Au Cecos (Centre d'étude et de conservation des oeufs et du sperme hulmain) de Rennes, dans une annexe du CHU, la biologiste Ségolène Veau balaie du regard une salle où ronronnent une dizaine de grandes cuves en aluminium. "Il y a au moins un milliard de spermatozoïdes", s'exclame-t-elle.
Tous doivent être utilisés avant le 31 mars 2025, date à laquelle une loi permettant à toute personne conçue par don de gamète de connaître l'identité du donneur alors que l'anonymat était jusque-là la règle, signale-t-elle.
Or, le Cecos de Rennes, "premier de France en terme de quantité de paillettes" --ces fins bâtonnets conservés dans l'azote et qui contiennent chacun entre 0,5 et 15 millions de spermatozoïdes-- est "excédentaire" en dons.

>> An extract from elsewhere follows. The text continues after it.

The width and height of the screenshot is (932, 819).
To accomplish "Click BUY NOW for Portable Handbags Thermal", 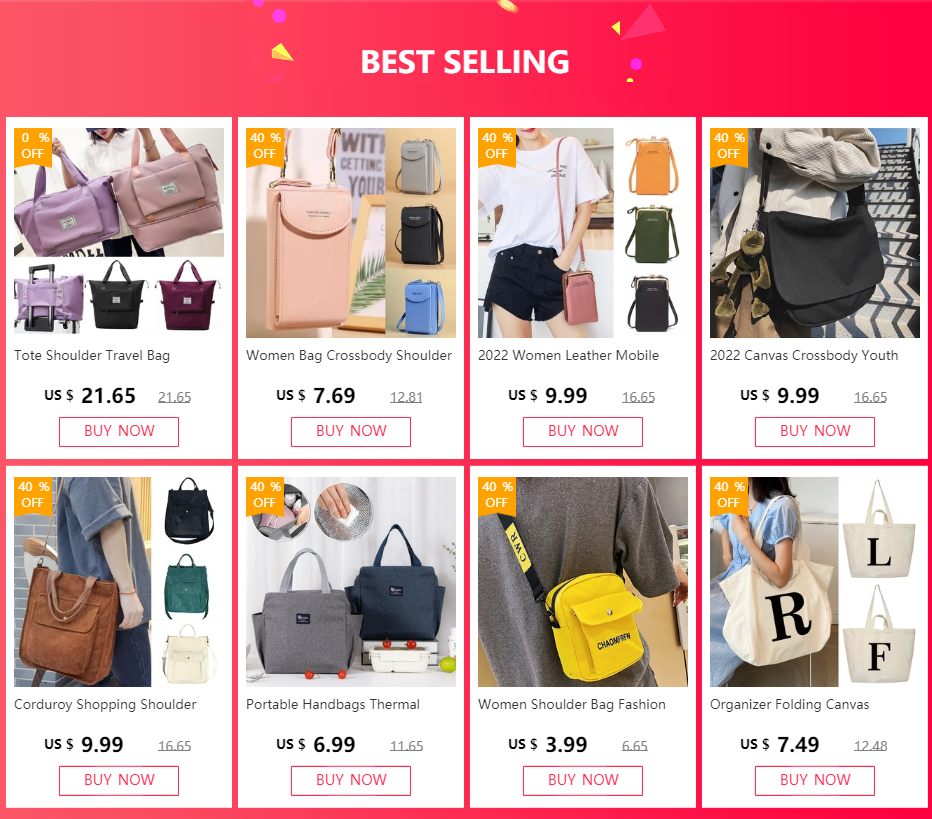I will (x=351, y=780).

Au-delà du 31 mars 2025, s'ils ne sont pas utilisés, le Cecos de Rennes devra les détruire car ils ne seront plus conformes à la loi, étant issus de donneurs anonymes.
Afin d'éviter ce "gâchis", le Cecos de Rennes, sous la supervision de l'Agence de la Biomédecine, va donc donner 1.100 paillettes au Cecos de Lille, qui est lui "déficitaire", explique le professeur Marc-Antoine Belaud-Rotureau, chef du service de cytogénétique au CHU de Rennes.
Ce transfert, le premier en France, préfigure "une gestion nationale: les dons sont très précieux (...) on fait en sorte d'optimiser les dons afin de prendre en charge le plus de patients possible" dans le cadre de PMA, développe-t-il.
Il s'agit d'"une opération de solidarité" au cours de laquelle le Cecos de Rennes enverra 8.000 paillettes vers d'autres centres déficitaires comme Brest, Nantes ou encore Nancy, fait valoir Véronique Anatole-Touzet, directrice du CHU de Rennes.
"Il faut absolument qu'on ait des dons de sperme (...) On parle des dons de sang, d'organes mais on parle moins du don de sperme, alors qu'il y a une demande médicale, sociétale qui est considérable", insiste Mme Anatole-Touzet.
- Trouver des donneurs -
A côté du Dr Veau, un collègue en blouse blanche ouvre avec précaution une des cuves en aluminium d'où s'échappe un nuage d'azote liquide. Muni d'une pince, il saisit un gobelet rempli d'une centaine de paillettes cryogénisées et les place délicatement dans deux petites cuves.
De la taille d'un bidon d'essence mais très lourdes et remplies de ce gaz potentiellement mortel pour l'homme, elles partiront pour Lille mercredi, par camion.
Même si le Cecos de Rennes est le mieux loti de France en termes de dons, ces derniers ne sont pas suffisants pour faire face à la demande de PMA, signalent le Dr Veau et le professeur Belaud-Rotureau.
Alors que l'infertilité grandit en France, la loi de bioéthique du 2 août 2021 permet désormais aussi aux couples de femmes ou aux femmes seules d'avoir recours à la PMA.
"Une évolution sans précédent", estime l'Agence de la Biomédecine, dans un communiqué.
Les demandes de PMA ont été multipliées par sept au niveau national et par huit à Rennes, selon les professionnels du Cecos de Rennes.
Les dons, eux, n'ont fait que doubler, retrouvant leur niveau d'avant la pandémie de Covid, soit "30 à 40 dons" par an. Impossible, donc, de satisfaire la demande pour des PMA: chaque insémination demande 3 à 4 paillettes.
"Le recrutement des donneurs reste un sujet extrêmement sensible (...) car les gamètes ça ne se fabrique pas, ça dépend uniquement d'un acte de générosité", rappelle le Dr Veau.
Avec les 1.100 paillettes données par Rennes, entre 300 et 400 femmes pourront bénéficier d'une PMA aurès du Cecos de Lille, signalent les professionnels. Et, en attendant, ce centre pourra engranger plus de dons de sperme et renforcer son stock de paillettes.